No entanto, para H. H. Kornhuber a glória nunca chegou, talvez pelo seu passado de jovem adolescente voluntariamente inscrito no exército alemão que participou na derrocada da frente oriental em 1944 contra o exército soviético. Ironicamente foram os anos como prisioneiro na Sibéria, entre 1944 e 1949, que lhe permitiram iniciar os profundos estudos filosóficos que o motivaram posteriormente para o estudo “neurocientífico da liberdade”, liberdade essa, que tanto lhe faltou nesses cinco anos de cativeiro.

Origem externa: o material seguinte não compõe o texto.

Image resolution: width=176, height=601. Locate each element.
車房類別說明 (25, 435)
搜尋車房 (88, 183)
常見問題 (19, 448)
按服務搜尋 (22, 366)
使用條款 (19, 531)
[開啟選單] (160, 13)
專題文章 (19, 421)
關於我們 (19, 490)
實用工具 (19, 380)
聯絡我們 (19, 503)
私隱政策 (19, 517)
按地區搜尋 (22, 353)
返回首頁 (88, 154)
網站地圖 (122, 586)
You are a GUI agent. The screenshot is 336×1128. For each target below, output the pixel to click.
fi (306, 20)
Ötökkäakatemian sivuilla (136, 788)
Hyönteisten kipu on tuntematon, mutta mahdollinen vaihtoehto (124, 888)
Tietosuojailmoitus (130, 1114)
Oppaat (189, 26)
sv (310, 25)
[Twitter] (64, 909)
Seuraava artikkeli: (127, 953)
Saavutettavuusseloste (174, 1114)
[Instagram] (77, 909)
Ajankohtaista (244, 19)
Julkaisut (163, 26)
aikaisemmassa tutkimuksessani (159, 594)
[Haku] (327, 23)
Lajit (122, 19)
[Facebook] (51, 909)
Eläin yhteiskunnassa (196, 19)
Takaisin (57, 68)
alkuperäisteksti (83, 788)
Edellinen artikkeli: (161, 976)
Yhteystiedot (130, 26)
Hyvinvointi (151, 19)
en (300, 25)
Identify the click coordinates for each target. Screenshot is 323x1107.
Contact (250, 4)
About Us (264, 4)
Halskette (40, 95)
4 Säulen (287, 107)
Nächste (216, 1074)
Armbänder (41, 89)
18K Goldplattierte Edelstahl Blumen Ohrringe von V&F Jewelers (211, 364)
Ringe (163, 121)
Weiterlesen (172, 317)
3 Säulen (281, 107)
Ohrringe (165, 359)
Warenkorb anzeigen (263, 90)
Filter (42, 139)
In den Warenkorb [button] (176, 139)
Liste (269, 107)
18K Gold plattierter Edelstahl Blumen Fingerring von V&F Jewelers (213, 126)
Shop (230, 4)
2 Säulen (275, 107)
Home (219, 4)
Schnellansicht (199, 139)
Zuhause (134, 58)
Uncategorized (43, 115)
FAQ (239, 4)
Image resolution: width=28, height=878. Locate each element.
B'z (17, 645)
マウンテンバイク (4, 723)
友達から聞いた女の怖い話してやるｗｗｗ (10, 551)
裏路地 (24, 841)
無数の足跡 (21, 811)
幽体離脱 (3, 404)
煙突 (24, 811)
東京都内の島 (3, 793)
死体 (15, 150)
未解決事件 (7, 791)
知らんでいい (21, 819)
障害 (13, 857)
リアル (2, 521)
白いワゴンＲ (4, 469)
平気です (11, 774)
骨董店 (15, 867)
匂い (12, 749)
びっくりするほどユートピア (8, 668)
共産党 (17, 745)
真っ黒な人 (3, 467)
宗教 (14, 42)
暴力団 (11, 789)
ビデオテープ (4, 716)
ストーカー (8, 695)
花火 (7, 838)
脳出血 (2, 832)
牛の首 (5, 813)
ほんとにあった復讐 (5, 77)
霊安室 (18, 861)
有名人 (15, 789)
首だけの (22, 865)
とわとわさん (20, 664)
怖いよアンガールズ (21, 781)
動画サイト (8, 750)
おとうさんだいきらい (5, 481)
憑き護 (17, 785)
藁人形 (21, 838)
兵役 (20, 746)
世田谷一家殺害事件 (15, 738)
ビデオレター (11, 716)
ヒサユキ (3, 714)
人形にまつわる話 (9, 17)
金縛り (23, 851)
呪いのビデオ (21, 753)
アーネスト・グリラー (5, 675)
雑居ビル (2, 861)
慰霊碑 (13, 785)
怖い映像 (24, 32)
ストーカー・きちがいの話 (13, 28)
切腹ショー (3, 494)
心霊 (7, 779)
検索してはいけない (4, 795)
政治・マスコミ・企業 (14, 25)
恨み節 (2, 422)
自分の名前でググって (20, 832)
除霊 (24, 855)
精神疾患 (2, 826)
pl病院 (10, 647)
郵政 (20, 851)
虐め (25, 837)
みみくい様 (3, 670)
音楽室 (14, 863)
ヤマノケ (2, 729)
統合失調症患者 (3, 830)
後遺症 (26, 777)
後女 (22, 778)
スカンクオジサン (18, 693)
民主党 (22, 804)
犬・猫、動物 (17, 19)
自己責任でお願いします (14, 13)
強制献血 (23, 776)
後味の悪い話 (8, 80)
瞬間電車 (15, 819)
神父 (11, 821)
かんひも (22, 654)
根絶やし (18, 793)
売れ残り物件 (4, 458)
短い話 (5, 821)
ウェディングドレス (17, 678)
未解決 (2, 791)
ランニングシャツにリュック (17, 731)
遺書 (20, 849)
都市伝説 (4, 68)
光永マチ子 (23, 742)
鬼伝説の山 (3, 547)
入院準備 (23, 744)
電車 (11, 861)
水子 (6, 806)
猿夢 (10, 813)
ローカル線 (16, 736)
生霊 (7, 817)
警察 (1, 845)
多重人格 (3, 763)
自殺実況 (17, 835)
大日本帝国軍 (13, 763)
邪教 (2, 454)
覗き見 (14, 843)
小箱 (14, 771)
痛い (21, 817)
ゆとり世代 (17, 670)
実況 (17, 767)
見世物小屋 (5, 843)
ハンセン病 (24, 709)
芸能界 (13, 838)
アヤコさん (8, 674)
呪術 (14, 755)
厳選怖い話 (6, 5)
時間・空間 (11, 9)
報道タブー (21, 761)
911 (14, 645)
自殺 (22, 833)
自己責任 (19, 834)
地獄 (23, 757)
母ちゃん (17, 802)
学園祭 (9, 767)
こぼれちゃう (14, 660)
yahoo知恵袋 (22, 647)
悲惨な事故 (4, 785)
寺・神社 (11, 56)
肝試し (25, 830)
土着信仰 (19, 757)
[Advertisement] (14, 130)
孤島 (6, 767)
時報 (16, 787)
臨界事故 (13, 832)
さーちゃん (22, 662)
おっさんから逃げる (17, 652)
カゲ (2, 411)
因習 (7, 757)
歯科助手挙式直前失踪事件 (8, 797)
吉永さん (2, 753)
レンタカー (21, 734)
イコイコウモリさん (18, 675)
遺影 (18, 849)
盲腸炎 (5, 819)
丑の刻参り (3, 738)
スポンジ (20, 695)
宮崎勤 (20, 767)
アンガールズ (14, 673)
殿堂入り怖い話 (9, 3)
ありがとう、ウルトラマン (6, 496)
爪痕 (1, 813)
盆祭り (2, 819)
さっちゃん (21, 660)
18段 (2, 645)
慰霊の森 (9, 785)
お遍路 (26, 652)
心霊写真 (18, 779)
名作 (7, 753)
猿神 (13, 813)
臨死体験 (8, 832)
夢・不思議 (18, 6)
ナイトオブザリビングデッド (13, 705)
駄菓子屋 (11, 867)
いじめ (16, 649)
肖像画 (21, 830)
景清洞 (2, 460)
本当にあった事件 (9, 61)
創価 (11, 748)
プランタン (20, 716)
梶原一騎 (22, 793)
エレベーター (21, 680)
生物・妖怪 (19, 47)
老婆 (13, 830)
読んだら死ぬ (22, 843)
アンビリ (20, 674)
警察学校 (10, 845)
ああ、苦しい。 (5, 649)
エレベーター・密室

Paradoxalmente um homem que tanto procurou a demonstração da expressão da vontade no córtex cerebral e tanto contribuiu para a ideia da liberdade no ser humano manteve-se sempre politicamente fiel à ideia de uma sociedade regida pelo ideal nacional-socialista.
Com a descoberta de H. H. Kornhuber ficou demonstrada a raiz biológica da vontade que entre outros argumentos permite fundamentar a origem do livre arbítrio e uma teoria não determinística da personalidade.
Com este argumento também é possível entender a influência da vontade individual na construção de cada ser, o que permite sem qualquer dúvida perpetuar a ideia da responsabilidade individual que afinal tem caracterizado e sustentado a sociedade Ocidental.
Extraordinária foi mais uma vez a relação entre a simplicidade e beleza da experiência de Kornhuber. Como ele próprio afirmava nós não inventamos nada, limitamo-nos tão só a colectar (conhecer) da natureza as leis que nos regem e a isso damos o nome de ciência.
Presumo que se H. H. Kornhuber fosse vivo estaria satisfeito pela reedição alemã de “Mein Kampf”. O paradoxo da sua vida como apoiante nazi e investigador da “liberdade humana” aí está para demonstrar a fragilidade do ser humano face ao poder que as convicções e crenças têm sobre todos nós.